* SHORT PROBLEM *
Copy out the entries below word for word, leaving out the pictures.

* GIVEN RECORDS *
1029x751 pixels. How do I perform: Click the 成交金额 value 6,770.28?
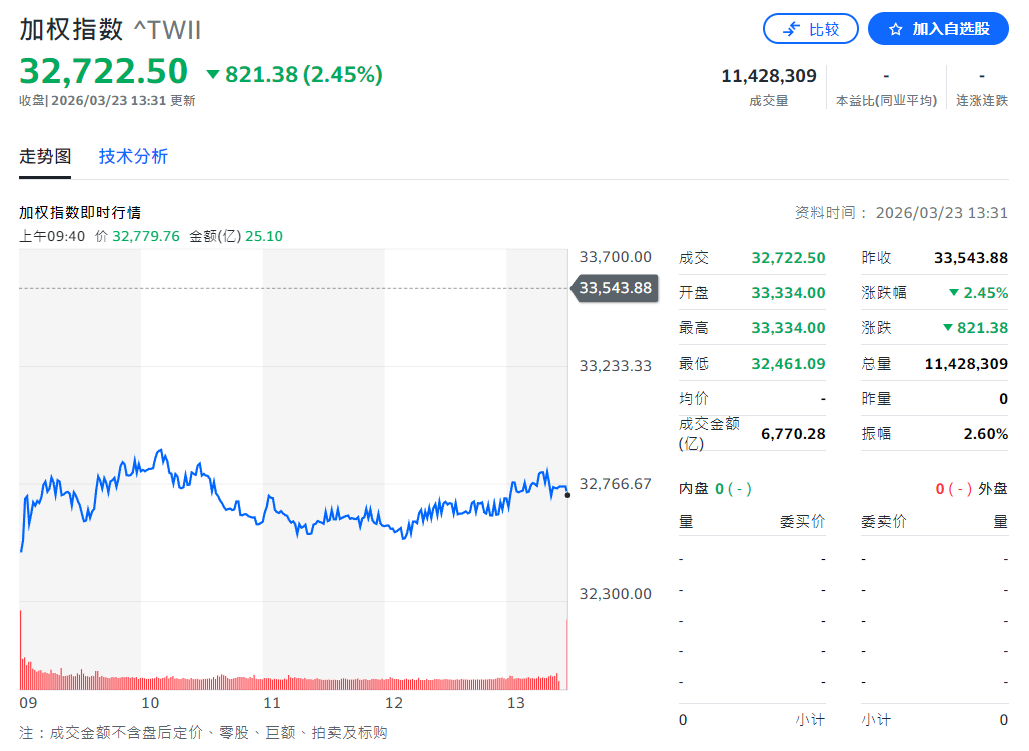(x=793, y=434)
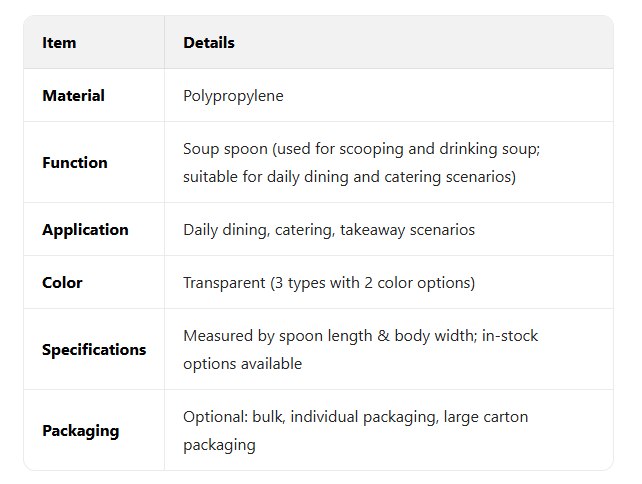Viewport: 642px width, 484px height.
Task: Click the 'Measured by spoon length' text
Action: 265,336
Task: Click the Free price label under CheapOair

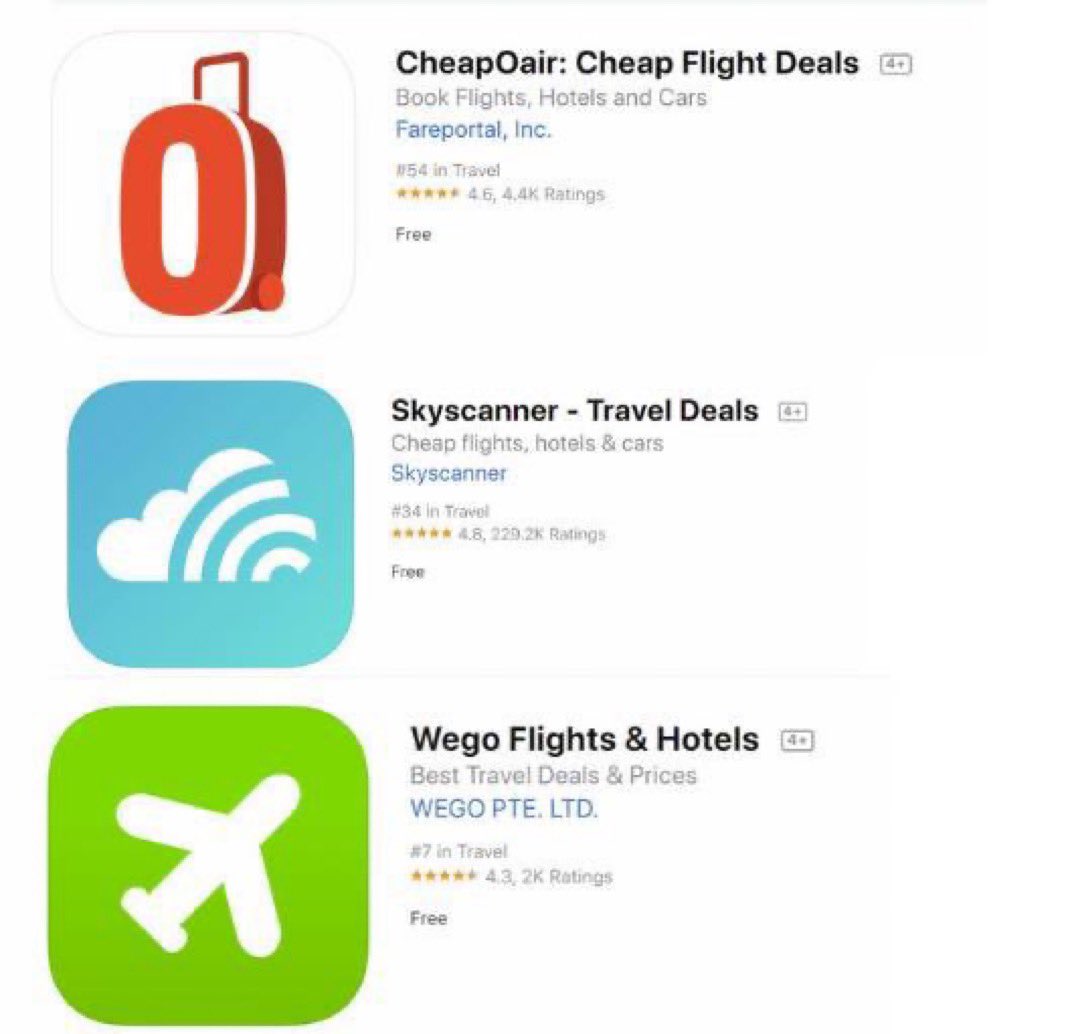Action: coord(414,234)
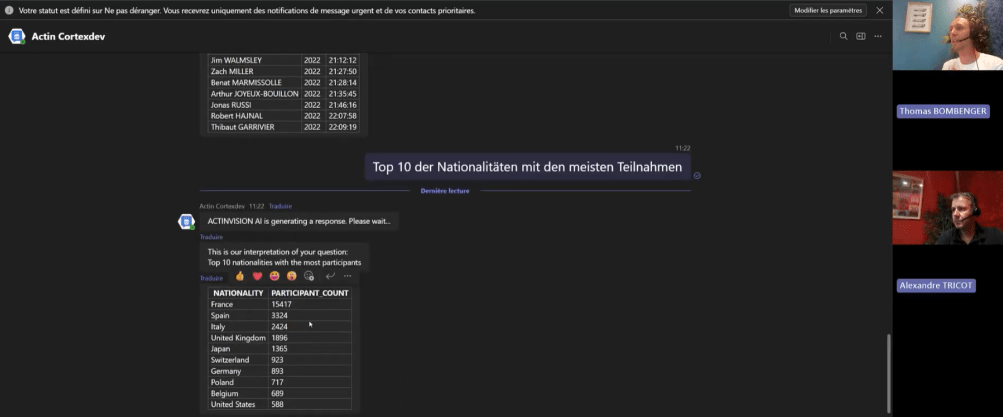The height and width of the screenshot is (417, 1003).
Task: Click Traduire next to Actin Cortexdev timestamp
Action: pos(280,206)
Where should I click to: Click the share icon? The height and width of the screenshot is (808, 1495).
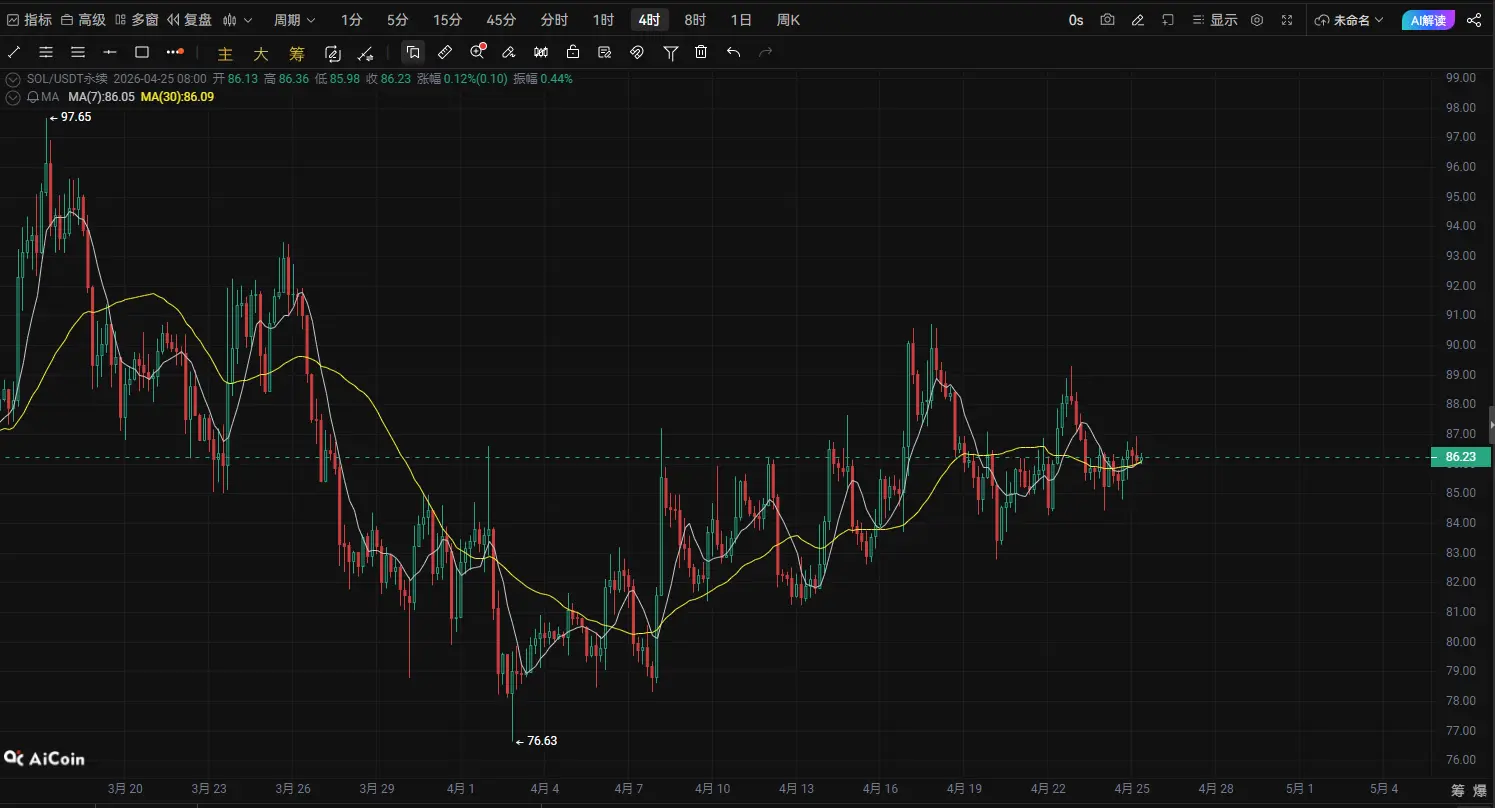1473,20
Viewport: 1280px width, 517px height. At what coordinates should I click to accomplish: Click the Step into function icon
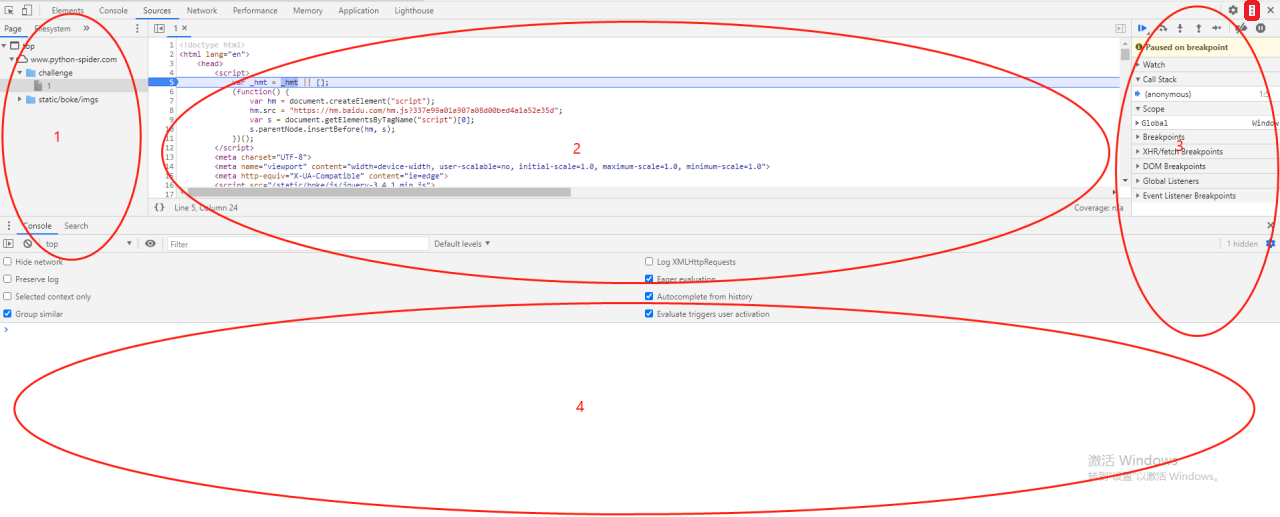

* RESPONSE TO THE EXERCISE *
1029x751 pixels. How do I perform: Click the 成交金额 value 6,770.28?
(x=793, y=434)
Viewport: 642px width, 484px height.
Task: Click the 'Measured by spoon length' text
Action: 265,336
Task: Click the Free price label under CheapOair

Action: coord(414,234)
The height and width of the screenshot is (417, 1003).
Task: Click Traduire next to Actin Cortexdev timestamp
Action: pos(280,206)
Where should I click to: Click the share icon? The height and width of the screenshot is (808, 1495).
1473,20
Viewport: 1280px width, 517px height. At what coordinates should I click to accomplish: Click the Step into function icon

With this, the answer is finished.